§ **DO THIS**
Could you rescale the data below by writing out every line again, requests included, with each click coordinate in the answers multiplied by 0.7 and rounded to a whole number (halves round up), while the sizes stated in the requests stay as they are? Leave the pictures out of your reply.

§ **STORED RECORDS**
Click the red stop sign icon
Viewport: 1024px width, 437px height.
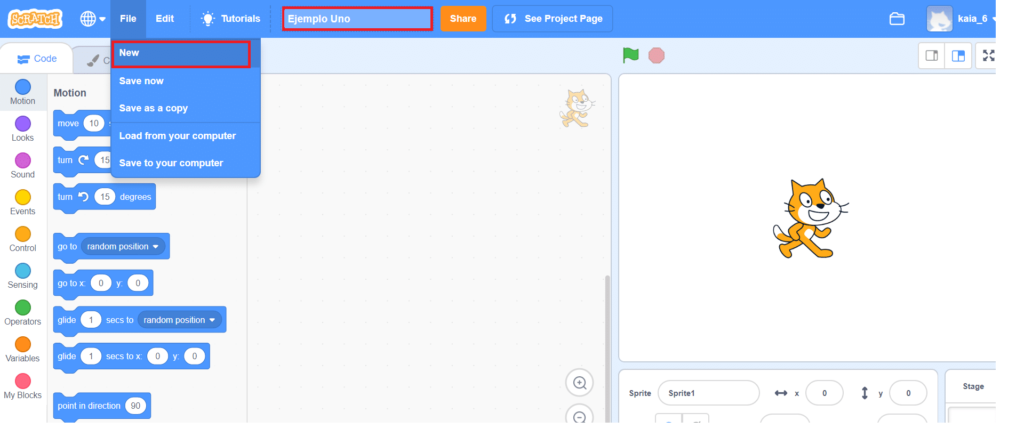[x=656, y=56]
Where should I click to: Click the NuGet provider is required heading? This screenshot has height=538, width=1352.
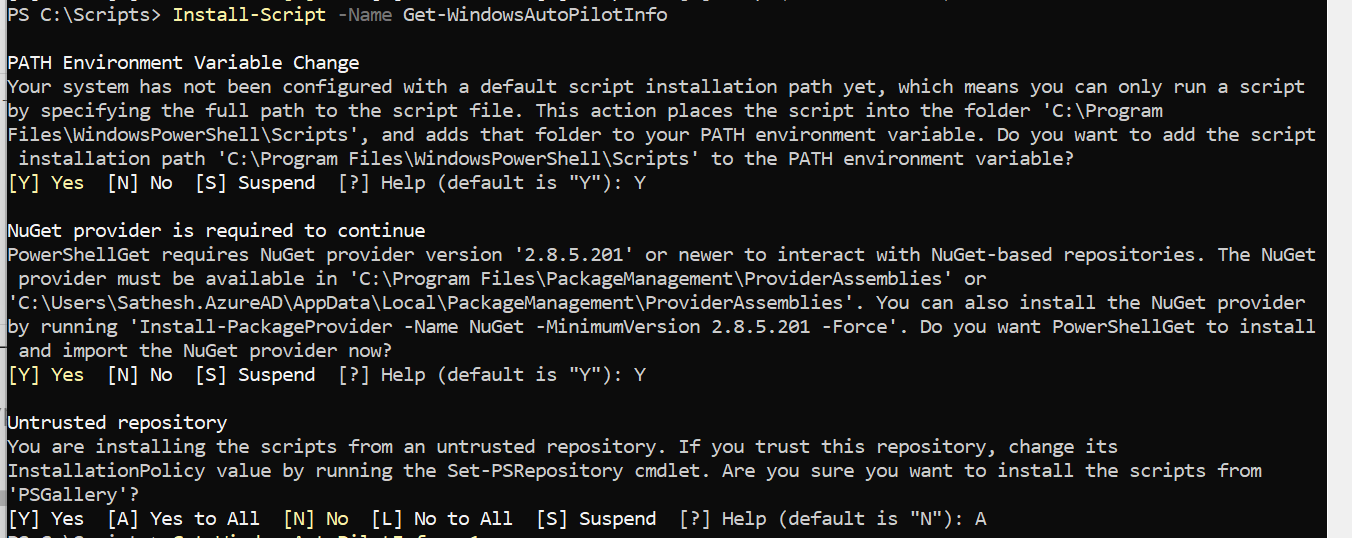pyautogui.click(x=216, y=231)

§ **ANSWER TO THE PROBLEM**
Click the red stop sign icon
Viewport: 1024px width, 437px height.
[x=459, y=39]
Where should I click to: Click the NuGet provider is required heading? This screenshot has height=538, width=1352.
pyautogui.click(x=151, y=162)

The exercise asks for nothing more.